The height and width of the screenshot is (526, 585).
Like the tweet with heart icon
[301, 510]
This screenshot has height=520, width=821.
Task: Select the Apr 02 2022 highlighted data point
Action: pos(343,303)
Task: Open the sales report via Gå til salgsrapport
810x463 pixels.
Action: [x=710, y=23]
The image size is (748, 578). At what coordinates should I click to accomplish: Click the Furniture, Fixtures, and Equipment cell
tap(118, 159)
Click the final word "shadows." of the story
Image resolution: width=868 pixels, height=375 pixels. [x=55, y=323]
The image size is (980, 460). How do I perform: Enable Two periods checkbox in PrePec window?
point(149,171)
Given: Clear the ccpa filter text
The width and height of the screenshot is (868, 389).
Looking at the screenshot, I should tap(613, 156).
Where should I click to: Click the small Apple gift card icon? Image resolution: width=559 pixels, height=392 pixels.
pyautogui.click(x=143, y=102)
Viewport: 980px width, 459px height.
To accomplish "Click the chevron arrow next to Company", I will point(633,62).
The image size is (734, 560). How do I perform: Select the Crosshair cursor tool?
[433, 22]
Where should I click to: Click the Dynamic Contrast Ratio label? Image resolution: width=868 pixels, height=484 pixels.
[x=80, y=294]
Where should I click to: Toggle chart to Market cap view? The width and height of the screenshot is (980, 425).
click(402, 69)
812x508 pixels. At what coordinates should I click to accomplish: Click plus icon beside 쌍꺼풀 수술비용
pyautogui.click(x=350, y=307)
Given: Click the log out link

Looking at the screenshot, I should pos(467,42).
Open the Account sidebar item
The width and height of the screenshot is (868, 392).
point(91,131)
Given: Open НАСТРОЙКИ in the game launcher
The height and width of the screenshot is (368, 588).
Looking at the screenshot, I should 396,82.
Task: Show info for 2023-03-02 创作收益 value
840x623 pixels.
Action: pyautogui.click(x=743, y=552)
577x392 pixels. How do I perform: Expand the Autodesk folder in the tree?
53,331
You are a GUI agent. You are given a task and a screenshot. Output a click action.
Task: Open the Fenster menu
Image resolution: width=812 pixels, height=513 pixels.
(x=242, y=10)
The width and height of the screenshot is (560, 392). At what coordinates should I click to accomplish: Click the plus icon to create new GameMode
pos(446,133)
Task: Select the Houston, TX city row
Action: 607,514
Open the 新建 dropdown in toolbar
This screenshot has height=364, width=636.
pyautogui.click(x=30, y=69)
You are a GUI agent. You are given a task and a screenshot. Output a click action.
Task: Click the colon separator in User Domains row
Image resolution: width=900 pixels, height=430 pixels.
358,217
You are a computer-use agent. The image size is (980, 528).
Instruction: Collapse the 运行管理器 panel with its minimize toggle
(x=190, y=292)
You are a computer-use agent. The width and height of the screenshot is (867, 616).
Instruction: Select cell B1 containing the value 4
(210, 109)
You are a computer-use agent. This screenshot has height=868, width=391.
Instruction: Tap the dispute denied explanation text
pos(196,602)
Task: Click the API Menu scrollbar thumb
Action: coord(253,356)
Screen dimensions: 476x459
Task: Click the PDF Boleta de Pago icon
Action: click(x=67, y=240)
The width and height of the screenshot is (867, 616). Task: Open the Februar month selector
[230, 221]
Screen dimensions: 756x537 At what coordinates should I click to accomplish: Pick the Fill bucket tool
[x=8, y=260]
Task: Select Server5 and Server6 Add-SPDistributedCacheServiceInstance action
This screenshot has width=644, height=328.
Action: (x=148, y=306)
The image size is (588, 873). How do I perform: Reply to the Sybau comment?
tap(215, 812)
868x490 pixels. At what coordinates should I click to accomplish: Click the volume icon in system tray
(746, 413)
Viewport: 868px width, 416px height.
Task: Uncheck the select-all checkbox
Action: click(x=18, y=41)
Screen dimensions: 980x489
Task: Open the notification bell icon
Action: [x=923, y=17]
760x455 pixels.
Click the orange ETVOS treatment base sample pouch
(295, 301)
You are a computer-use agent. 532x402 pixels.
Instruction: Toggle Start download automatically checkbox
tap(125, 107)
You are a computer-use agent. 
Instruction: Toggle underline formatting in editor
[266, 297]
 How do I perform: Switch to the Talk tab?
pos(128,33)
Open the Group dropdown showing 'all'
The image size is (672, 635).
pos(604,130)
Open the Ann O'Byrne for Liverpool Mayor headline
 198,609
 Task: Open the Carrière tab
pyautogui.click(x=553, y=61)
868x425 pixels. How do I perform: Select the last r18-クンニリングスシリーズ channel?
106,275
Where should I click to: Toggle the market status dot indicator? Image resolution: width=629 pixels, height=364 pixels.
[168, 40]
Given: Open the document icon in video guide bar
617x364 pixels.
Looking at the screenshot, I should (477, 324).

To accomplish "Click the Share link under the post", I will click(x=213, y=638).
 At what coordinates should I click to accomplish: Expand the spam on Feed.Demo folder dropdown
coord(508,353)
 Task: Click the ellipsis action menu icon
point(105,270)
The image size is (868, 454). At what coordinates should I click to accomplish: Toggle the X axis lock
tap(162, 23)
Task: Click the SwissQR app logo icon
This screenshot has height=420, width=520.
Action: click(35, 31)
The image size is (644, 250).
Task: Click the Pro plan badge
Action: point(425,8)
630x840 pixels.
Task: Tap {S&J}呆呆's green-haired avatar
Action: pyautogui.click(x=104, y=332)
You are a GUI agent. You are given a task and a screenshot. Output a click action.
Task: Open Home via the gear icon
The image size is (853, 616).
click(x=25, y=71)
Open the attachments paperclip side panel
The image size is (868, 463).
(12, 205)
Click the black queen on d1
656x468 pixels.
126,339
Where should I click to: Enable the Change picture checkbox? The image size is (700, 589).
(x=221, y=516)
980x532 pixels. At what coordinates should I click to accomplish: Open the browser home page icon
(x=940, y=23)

__________

Find every line in the records that has the word "will". Copy those lines.

OUTPUT -
To accomplish "Click the chevron arrow next to Company", I will point(633,62).
To accomplish "Click the Share link under the post", I will click(x=213, y=638).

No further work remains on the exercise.